Широкоплечий толкнул Алистера Пламеня. Тот не отреагировал.
– Молчишь? С твоей анубисатской верой все, как и говорят, не в порядке?
– Слушай, может не надо…
– С моей верой все в порядке, – сдался Алистер, покрутив в руках пустую кружку. Намерено засучил рукава, чтобы собеседники видели сухие руки и набухшие вены. – Вы когда-нибудь думали, как человек ощущает себя на грани?
– Да ясно как! – снова толкнул анубисата широкоплечий. – Берет и шагает в лучший мир, и плоть его обрастает золотом…
– Не нравится мне это… – занервничал скрюченный.
– Значит, вы никогда не были между здесь и там, – холодно улыбнулся Алистер.
– С чего бы мне!..
– А я расскажу, каково там – когда набухают вены, и мы чувствуем всю эту боль, облегчая вам, так желающим обрести вечное блаженство, путь. Только темнота и страдания, чтобы потом, конечно, наслаждаться вечностью. За чужой счет, да? За счет всеми правдами и неправдами подчистую выжатой жизни. Вы доите ее, не зная меры, и даже не платите цену за переход – ее берем на себя мы. Сгорбленный мир склоняет голову ради всей этой глупости. И кто вообще придумал столько смерти?..
– Слушай, если ты решил почитать мне лекцию, то давай я тебе наглядно покажу, как хреново к ним отношусь…
Договорить широкоплечий не успел – Алистер резко повалил его лицом на стол, так, что дерево, казалось, хрустнуло. Худой дружок испуганно вскрикнул. Анубисат схватил широкоплечего за шиворот, поднял голову и прошептал на ухо:
– Специально для тебя, я покажу, что такое правильная вера. И каково там – между жизнью и смертью – по-настоящему. А вот твоего друга эта участь минует. Сам решай, получишь ты проклятье или благословение.
Широкоплечей пробормотал нечто невнятное, прежде чем Алистер снова ударил его лицом о стол. Потом отпустил, достал из-за пазухи кривой, проржавевший нож и, даже не дав худенькому дружку вскрикнуть, всадил в горло. Схватил его свободной рукой, зажмурился – вены надулись, налились фиолетовым, пока скрюченный не перестал дышать.
– Придурок, – проскрежетал широкоплечий. – Да вы все придурки, как и говорят!
– Нет, – вздохнул Алистер, выкинув нож, – придурки – это вы.
Анубисат кинул на стол деньги за напитки – никто в кабаке даже не пошевелился, навидались пьяных драк, смертей – и подавно. Алистер вышел через черный ход, мимо целующихся оборванцев. Прежде, чем полной грудью вдохнуть прохладный ночной воздух Санкт-Петербурга, анубисат поджог фитиль маленькой пороховой бомбочки.
Лишь только звезды коснулись его макушки, кабак за спиной взорвался оглушительным пламенем.
Когда детей с пеленок приучают к порядку, то даже много лет спустя, уже на работе, вдалеке от чутких глаз родственников, их столы – иллюстрация победы порядка над хаосом. Этакая космология древней Греции, воплощенная в стопках бумаг, кучках карандашей, линеек, штампов, чернильниц и прочей ерунды.

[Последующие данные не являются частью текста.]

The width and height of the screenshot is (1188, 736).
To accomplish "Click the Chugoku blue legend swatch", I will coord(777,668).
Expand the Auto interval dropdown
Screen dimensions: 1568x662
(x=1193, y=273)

Вахмистра Говорухина с детства приучали… к удобству. В том смысле, что все, что бы он не делал, должно в первую очередь быть ему комфортно. А то потом получится, как с модными ботинками: ноги натирают до крови, размера нужного не оказалось, да и модель в целом некомфортная, зато в полной мере говорят о человеке, щеголяющем в высшем свете. Виктор принцип удобства, намертво вшитый в его сознание, не забыл и с сединой в усах. Так что его кабинет в здании жандармерии в глазах посторонних приобретал очертания барахолки, похуже, чем у небезызвестных Коробочки и Плюшкина вместе взятых: ящики и ящички, коробки и коробочки, сундуки и сундучки соседствовали здесь с пыльными, рваными томиками книг, безделушками-сувенирами, немытыми чашками, пустыми чернильницами и далее, и далее – перечислять замучаешься.